* **Aim of the task**
Return the lines of the data below exactly as they appear, starting with the line that contains "coordinates (436, 285)." and ending with the line that contains "The width and height of the screenshot is (474, 882).", both included.

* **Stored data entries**
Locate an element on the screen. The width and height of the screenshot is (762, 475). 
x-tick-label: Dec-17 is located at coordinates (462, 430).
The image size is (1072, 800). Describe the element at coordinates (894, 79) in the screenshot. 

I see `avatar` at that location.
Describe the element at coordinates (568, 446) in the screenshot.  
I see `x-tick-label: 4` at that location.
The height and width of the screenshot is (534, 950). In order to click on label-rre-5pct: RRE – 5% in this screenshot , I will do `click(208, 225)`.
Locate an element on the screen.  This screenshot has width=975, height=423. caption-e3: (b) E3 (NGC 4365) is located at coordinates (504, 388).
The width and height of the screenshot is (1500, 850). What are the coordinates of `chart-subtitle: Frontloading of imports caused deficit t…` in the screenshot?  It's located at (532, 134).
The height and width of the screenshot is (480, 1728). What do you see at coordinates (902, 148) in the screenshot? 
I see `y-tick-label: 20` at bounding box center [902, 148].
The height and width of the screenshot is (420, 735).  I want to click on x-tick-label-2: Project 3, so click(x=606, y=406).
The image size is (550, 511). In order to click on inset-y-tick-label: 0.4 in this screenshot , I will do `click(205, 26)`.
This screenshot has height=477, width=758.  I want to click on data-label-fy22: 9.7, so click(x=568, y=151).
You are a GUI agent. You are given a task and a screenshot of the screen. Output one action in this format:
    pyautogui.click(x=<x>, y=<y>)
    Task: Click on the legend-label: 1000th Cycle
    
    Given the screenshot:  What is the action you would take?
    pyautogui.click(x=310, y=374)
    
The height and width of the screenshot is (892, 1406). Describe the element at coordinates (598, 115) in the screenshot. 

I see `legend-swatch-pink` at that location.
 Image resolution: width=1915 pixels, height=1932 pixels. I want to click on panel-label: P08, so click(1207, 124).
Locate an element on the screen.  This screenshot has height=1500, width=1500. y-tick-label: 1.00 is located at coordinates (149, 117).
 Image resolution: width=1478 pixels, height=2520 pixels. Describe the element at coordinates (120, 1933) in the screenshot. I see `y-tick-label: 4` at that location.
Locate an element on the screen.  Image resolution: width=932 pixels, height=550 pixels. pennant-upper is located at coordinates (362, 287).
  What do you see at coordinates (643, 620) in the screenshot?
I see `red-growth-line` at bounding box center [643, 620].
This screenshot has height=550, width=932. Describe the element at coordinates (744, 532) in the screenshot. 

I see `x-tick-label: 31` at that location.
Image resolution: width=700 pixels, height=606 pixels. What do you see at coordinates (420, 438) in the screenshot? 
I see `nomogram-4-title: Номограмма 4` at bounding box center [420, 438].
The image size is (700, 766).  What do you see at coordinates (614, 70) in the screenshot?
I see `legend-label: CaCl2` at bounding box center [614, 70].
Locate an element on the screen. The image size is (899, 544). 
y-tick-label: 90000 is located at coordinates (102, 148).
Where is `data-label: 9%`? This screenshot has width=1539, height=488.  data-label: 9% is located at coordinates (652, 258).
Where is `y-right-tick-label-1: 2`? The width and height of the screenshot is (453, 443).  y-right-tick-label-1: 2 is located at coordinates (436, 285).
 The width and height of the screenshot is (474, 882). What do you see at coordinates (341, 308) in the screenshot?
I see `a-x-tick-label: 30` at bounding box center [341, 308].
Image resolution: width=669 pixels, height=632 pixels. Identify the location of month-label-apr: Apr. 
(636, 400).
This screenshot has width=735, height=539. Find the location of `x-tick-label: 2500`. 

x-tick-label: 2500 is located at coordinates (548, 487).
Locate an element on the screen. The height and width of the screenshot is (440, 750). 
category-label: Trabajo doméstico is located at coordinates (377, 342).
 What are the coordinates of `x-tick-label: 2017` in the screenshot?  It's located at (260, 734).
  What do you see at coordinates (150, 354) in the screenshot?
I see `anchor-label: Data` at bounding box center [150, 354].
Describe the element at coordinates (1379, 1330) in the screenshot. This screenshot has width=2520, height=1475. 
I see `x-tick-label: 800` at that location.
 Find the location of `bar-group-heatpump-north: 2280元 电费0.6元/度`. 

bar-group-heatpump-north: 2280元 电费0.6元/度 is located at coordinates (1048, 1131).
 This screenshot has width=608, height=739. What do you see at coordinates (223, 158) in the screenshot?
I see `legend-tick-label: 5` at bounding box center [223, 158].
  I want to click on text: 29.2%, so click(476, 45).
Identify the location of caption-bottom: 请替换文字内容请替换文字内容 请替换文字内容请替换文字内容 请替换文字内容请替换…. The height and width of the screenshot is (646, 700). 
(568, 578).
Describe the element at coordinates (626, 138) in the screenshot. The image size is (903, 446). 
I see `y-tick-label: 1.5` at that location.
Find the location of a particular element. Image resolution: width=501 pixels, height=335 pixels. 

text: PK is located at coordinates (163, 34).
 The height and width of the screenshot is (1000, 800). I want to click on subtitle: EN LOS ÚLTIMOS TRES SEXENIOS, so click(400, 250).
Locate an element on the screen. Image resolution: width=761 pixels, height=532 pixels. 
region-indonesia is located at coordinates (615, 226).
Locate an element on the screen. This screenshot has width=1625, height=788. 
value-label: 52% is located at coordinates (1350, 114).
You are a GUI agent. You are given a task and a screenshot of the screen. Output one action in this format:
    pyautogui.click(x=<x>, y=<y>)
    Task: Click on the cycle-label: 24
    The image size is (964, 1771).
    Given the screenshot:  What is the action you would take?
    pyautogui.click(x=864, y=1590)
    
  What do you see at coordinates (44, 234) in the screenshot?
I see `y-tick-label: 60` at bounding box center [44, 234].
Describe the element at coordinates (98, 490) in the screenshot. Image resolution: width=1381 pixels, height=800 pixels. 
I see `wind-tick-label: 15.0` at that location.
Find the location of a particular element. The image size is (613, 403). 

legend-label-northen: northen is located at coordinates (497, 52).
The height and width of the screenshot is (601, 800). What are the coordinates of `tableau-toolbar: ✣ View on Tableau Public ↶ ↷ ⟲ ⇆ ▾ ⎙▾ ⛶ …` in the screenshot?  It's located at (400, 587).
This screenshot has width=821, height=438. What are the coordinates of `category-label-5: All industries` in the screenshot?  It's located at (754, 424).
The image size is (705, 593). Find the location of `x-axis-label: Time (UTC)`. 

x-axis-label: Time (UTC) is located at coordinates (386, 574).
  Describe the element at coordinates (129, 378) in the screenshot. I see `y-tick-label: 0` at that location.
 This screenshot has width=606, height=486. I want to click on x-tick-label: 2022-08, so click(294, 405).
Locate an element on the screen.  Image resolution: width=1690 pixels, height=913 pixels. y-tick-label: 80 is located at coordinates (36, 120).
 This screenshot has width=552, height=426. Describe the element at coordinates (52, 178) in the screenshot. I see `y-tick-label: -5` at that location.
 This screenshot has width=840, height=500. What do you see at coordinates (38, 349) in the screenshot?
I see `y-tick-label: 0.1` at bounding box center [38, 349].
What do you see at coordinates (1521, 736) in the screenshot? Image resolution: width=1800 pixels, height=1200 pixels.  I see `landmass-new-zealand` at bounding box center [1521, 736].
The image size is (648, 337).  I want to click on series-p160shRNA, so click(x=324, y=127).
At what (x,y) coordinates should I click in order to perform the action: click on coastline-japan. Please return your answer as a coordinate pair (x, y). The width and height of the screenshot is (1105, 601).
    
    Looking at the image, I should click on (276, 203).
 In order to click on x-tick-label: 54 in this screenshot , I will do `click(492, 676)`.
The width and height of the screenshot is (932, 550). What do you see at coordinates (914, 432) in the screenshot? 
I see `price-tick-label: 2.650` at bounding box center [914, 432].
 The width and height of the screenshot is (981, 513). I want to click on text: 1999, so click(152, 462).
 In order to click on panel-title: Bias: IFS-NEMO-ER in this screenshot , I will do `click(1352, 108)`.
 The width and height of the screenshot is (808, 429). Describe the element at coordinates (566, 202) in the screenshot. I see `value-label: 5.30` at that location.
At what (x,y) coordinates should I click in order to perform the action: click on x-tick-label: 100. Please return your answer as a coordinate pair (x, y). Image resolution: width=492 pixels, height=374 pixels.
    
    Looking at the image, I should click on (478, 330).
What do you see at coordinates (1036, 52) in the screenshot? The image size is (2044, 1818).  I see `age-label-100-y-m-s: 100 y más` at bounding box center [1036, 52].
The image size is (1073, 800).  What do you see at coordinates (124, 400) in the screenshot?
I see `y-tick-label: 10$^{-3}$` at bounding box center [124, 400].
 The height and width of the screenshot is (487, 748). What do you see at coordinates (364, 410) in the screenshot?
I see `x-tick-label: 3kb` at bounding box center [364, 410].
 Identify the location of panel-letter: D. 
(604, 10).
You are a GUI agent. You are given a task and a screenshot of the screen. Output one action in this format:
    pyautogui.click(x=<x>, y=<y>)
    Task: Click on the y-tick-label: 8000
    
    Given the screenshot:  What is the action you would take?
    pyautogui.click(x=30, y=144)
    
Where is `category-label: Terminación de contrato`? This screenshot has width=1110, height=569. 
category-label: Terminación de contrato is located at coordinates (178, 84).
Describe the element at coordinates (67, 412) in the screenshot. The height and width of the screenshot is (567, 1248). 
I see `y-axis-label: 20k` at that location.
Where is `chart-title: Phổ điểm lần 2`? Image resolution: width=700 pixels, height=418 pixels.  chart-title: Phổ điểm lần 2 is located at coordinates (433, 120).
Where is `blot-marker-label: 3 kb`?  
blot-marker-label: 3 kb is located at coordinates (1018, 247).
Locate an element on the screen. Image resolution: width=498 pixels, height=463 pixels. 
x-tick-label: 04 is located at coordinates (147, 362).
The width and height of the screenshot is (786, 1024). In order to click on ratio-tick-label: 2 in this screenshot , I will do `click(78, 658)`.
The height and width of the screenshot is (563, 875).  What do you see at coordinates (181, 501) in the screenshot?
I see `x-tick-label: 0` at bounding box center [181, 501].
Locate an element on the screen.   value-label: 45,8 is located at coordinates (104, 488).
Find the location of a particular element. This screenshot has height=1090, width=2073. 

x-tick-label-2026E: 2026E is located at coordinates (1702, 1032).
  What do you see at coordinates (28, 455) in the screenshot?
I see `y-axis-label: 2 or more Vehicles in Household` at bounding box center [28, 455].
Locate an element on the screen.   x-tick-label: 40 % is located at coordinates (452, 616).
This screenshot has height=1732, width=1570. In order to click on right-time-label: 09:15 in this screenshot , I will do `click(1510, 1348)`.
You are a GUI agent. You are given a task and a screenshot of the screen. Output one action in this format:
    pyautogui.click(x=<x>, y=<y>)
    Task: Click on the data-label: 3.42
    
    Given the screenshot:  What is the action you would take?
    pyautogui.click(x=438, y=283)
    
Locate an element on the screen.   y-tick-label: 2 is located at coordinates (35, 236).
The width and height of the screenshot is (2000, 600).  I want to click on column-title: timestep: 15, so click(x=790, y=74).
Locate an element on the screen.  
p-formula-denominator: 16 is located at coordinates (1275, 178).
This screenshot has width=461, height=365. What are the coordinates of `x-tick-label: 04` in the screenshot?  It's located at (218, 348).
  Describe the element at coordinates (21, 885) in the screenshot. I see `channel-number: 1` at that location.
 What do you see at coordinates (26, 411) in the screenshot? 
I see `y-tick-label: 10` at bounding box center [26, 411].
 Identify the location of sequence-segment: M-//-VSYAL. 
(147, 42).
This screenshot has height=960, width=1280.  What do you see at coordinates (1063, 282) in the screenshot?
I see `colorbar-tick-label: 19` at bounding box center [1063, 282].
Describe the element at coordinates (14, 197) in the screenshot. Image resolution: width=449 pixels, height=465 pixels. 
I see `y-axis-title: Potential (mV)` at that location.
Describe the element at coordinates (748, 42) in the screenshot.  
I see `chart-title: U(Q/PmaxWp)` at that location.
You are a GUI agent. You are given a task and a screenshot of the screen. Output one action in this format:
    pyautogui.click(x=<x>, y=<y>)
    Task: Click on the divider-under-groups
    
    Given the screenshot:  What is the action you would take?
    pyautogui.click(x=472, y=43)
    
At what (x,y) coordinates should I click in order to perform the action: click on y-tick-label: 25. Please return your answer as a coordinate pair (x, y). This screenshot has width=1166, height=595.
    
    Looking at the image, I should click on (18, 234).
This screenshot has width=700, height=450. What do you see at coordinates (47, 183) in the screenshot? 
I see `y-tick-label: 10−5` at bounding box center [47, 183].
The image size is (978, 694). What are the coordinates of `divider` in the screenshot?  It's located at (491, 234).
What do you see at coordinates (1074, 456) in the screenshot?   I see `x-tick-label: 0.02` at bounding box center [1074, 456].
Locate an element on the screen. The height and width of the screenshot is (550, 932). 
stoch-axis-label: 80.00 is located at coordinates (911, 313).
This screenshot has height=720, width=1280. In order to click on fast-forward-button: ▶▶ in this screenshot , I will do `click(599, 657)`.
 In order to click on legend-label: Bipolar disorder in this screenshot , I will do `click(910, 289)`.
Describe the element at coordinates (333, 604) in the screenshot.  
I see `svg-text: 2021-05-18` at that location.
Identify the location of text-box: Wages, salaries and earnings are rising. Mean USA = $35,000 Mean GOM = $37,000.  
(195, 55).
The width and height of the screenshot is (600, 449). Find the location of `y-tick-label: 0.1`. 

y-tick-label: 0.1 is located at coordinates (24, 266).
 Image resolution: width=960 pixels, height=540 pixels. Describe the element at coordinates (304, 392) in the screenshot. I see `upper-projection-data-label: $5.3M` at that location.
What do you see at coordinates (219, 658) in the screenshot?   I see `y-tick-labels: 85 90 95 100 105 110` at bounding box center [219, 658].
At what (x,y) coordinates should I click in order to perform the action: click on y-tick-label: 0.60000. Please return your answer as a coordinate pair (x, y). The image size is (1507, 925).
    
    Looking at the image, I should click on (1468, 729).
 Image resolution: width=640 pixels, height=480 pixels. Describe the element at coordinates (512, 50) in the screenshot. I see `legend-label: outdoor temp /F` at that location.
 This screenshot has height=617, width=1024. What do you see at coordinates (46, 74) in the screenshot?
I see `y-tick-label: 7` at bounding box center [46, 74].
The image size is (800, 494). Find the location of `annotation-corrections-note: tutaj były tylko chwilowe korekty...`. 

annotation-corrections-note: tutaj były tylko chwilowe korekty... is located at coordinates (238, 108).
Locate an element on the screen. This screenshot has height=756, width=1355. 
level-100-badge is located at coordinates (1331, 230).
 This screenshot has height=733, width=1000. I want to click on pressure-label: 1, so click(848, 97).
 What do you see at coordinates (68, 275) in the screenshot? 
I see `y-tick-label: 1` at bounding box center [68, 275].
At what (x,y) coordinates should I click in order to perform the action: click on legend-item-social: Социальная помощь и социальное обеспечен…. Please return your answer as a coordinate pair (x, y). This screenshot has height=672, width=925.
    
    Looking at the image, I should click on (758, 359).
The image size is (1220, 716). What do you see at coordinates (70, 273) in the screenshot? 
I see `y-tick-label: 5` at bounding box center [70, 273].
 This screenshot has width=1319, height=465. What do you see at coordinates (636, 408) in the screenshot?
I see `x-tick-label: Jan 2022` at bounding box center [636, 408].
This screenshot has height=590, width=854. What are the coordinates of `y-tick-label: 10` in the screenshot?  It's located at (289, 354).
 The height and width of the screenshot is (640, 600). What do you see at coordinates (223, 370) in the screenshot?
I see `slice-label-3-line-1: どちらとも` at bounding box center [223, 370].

* **Task solution**
Where is `y-right-tick-label-1: 2`? The width and height of the screenshot is (453, 443).  y-right-tick-label-1: 2 is located at coordinates (436, 285).
 The width and height of the screenshot is (474, 882). What do you see at coordinates (341, 308) in the screenshot?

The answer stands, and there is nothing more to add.